DIRECTIONS FOR THIS TASK:
After finding the line with "Viewport: 1082px width, 523px height." in the entries below, retype exactly each line from there through the line with "Open help using the question mark icon", including that final line.

WORKING DATA:
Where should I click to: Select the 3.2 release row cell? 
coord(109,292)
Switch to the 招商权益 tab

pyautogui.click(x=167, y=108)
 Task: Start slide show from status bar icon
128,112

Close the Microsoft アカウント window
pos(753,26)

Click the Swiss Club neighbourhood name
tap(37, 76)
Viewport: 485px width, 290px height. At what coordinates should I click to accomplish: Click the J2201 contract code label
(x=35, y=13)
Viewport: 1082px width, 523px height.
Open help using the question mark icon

==

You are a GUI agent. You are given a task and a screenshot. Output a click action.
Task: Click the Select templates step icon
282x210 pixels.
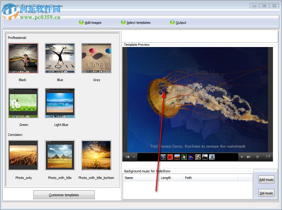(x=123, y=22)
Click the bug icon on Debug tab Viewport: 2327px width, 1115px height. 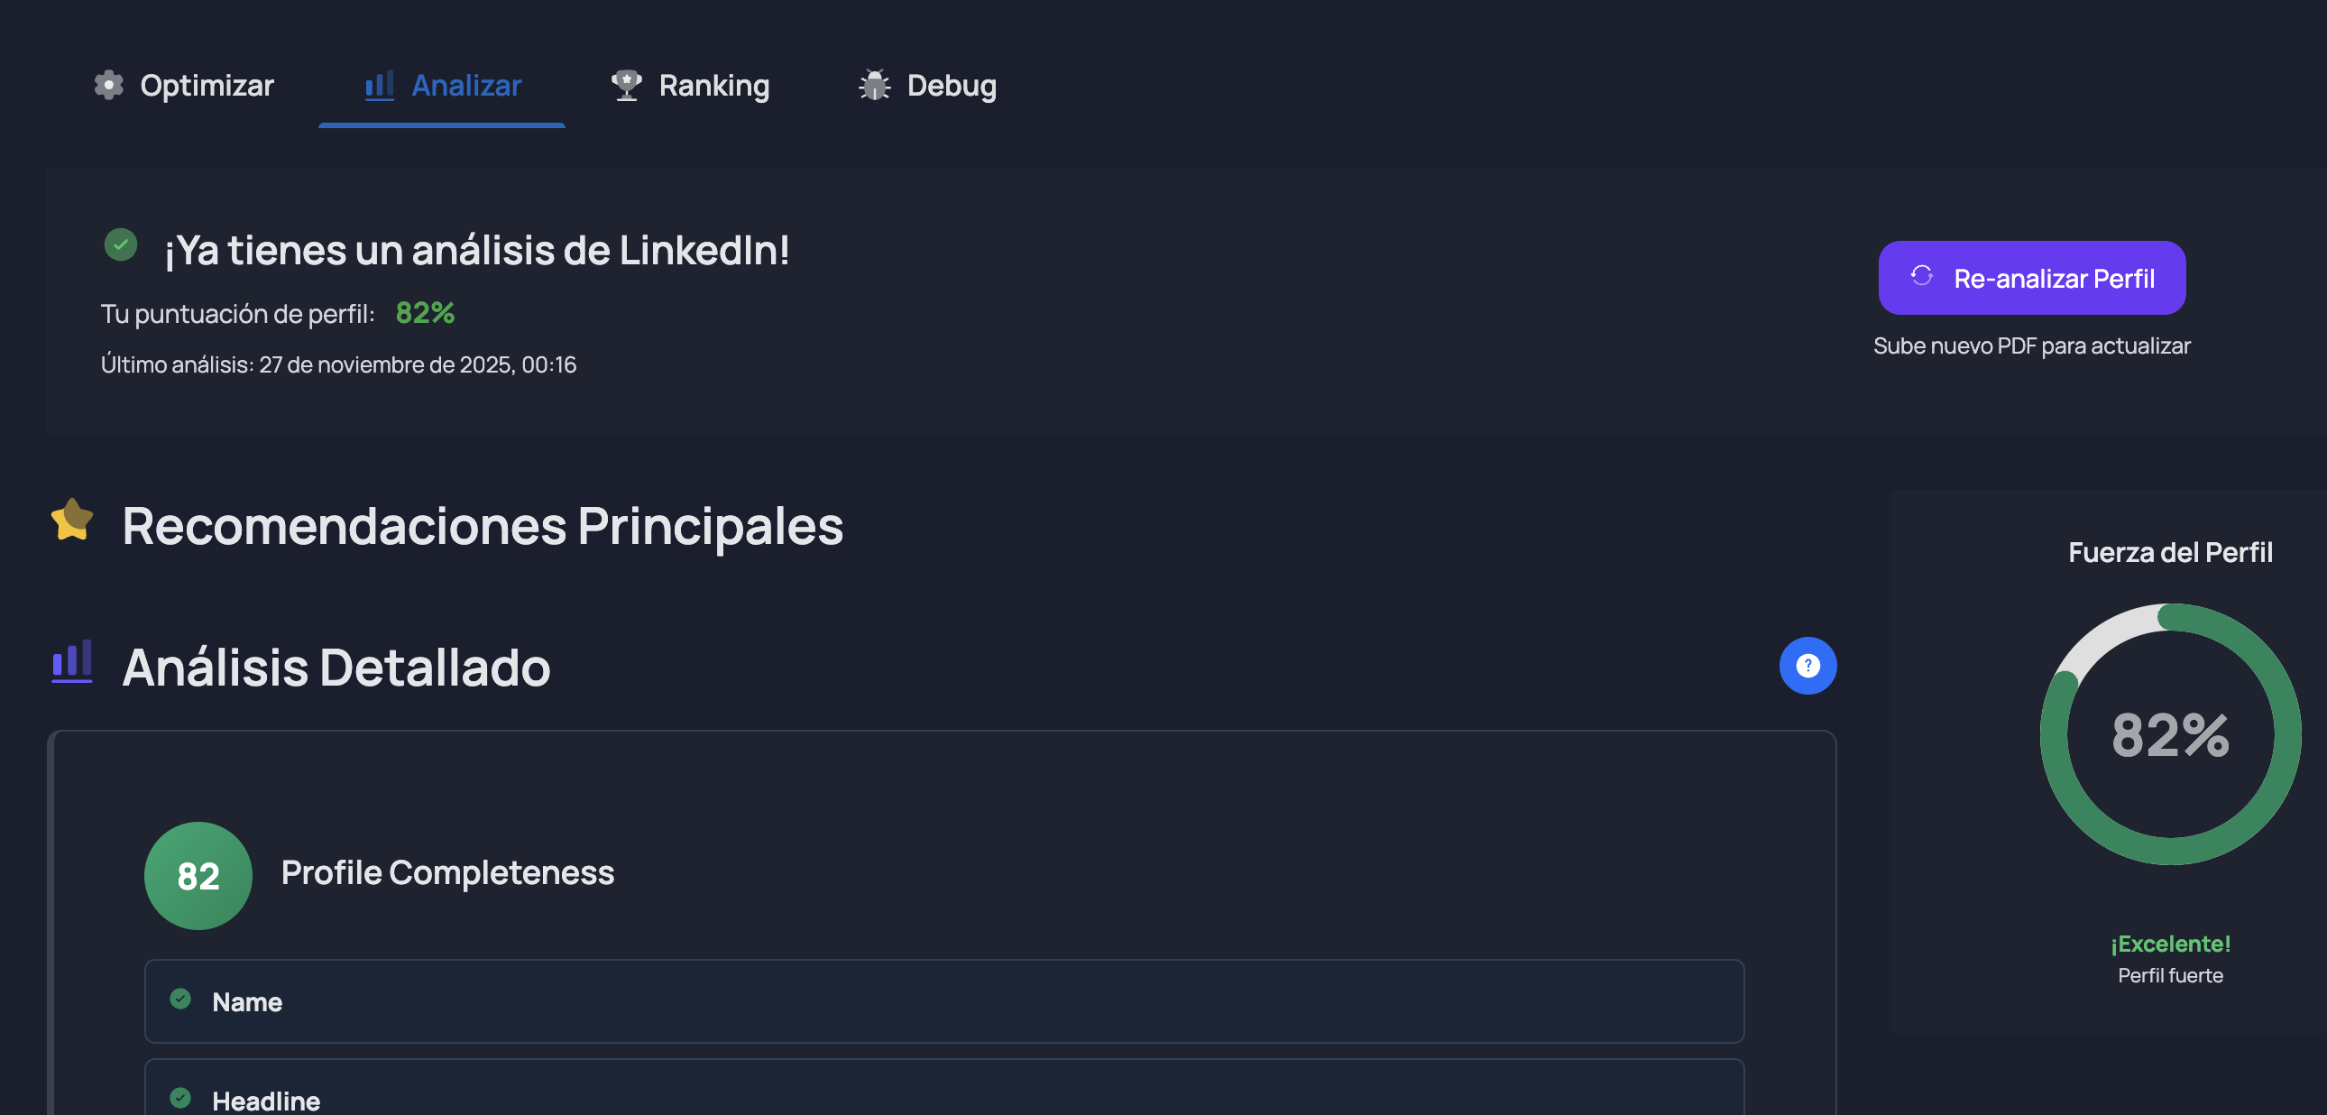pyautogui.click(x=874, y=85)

==

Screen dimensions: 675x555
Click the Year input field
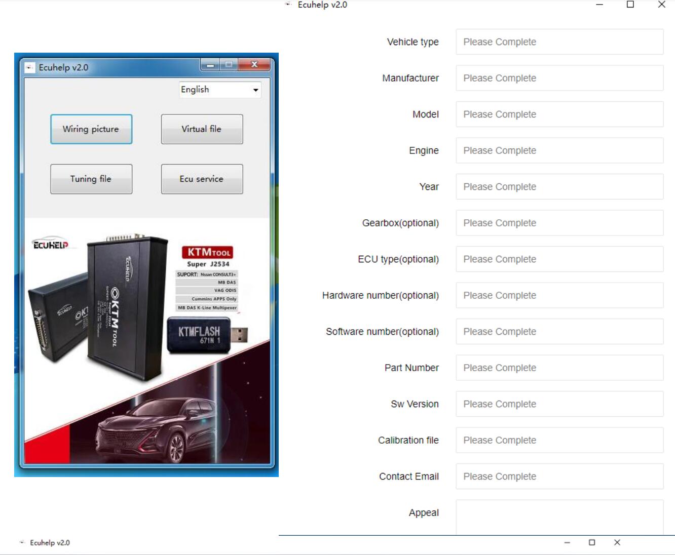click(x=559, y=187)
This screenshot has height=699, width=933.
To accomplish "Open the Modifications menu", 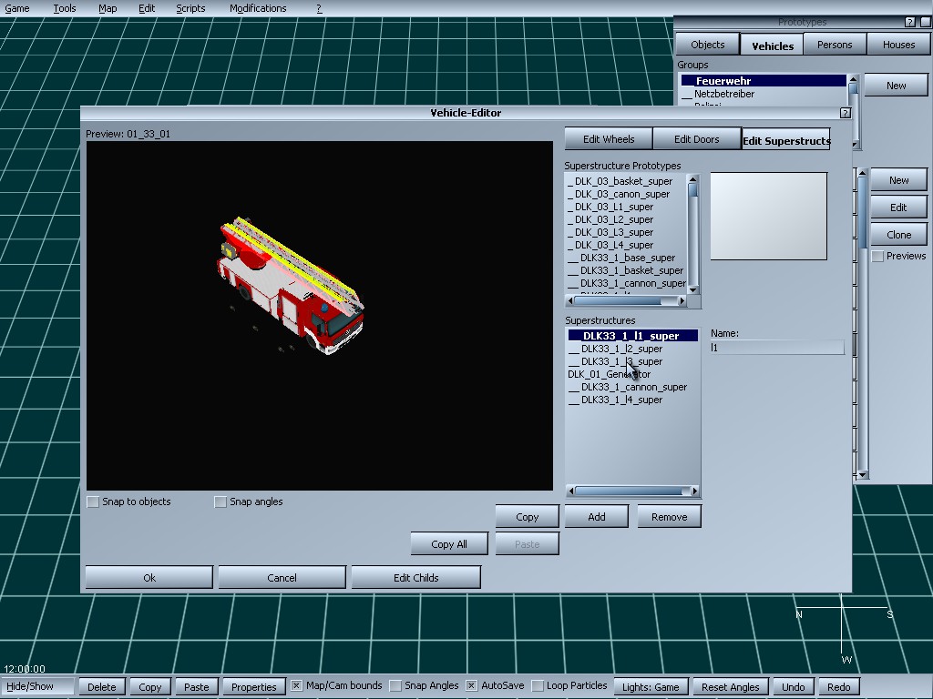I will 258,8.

FINISHED EXERCISE:
Viewport: 1082px width, 523px height.
Open help using the question mark icon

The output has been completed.